Si algún sentido tiene la evolución humana es el progreso moral, la superación de los instintos violentos y primarios. La meta de la evolución, como decía Thomas Edison, es la no violencia. El homo sapiens (aunque lo de sapiens me permito ponerlo muy en duda con muchos especímenes de nuestra especie) tiene que devenir en el homo amans, si queremos que la humanidad florezca y se perpetúe. La violencia, en cualquiera de sus formas, acabará, tarde o temprano, con esta especie que ha llegado a altísimas cotas de conocimiento, de creación y de grandeza, pero que no ha superado las más grandes y abyectas de sus miserias.

No se puede aspirar a la paz si sembramos dolor y agonía. Si queremos un mundo en paz tenemos que sembrar paz.
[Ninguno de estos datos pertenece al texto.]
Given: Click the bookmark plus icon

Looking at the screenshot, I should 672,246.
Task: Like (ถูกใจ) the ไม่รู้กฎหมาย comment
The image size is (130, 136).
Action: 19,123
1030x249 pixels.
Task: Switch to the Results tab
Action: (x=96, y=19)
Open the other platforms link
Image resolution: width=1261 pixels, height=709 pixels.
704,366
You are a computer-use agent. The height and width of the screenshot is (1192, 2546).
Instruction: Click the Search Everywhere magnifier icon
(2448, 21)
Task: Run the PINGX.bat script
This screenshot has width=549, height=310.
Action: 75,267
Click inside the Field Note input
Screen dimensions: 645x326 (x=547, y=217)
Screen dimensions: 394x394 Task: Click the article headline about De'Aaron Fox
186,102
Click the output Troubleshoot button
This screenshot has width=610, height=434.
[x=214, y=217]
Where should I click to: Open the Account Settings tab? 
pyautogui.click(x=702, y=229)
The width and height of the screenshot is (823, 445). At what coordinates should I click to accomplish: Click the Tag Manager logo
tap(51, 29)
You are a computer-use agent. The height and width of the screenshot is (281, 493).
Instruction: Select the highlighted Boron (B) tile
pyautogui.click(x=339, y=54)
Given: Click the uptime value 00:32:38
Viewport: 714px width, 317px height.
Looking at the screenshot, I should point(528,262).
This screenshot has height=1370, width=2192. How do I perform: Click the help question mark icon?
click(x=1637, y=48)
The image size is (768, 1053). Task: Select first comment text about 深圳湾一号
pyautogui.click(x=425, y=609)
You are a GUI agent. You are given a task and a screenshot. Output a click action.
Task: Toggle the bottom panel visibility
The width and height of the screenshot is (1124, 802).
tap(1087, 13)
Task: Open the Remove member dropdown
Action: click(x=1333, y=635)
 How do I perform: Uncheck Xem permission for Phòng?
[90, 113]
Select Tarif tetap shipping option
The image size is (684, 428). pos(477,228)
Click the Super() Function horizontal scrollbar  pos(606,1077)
Hagamos del mundo un lugar hermoso y tranquilo, compasivo y amoroso para con todos los seres sensibles, de la especie que sean. Empecemos por nosotros mismos, por nuestro pequeño micromundo. Hagamos que el camino de esta aventura que llamamos vida sea un camino de consciencia, de luz, de ilusión, de compasión hacia todos los seres con aliento de vida, porque todos somos diversidad de la unidad, y porque cada molécula de crueldad hace más cruel al mundo, cada agonía de una vida nos impregna a todos, de algún modo, de agonía, y porque cada átomo de tolerancia, de solidaridad o de compasión hace al mundo más habitable, más hermoso y más humano. Digan lo que digan los que nos venden una moral cínica, hipócrita y artera.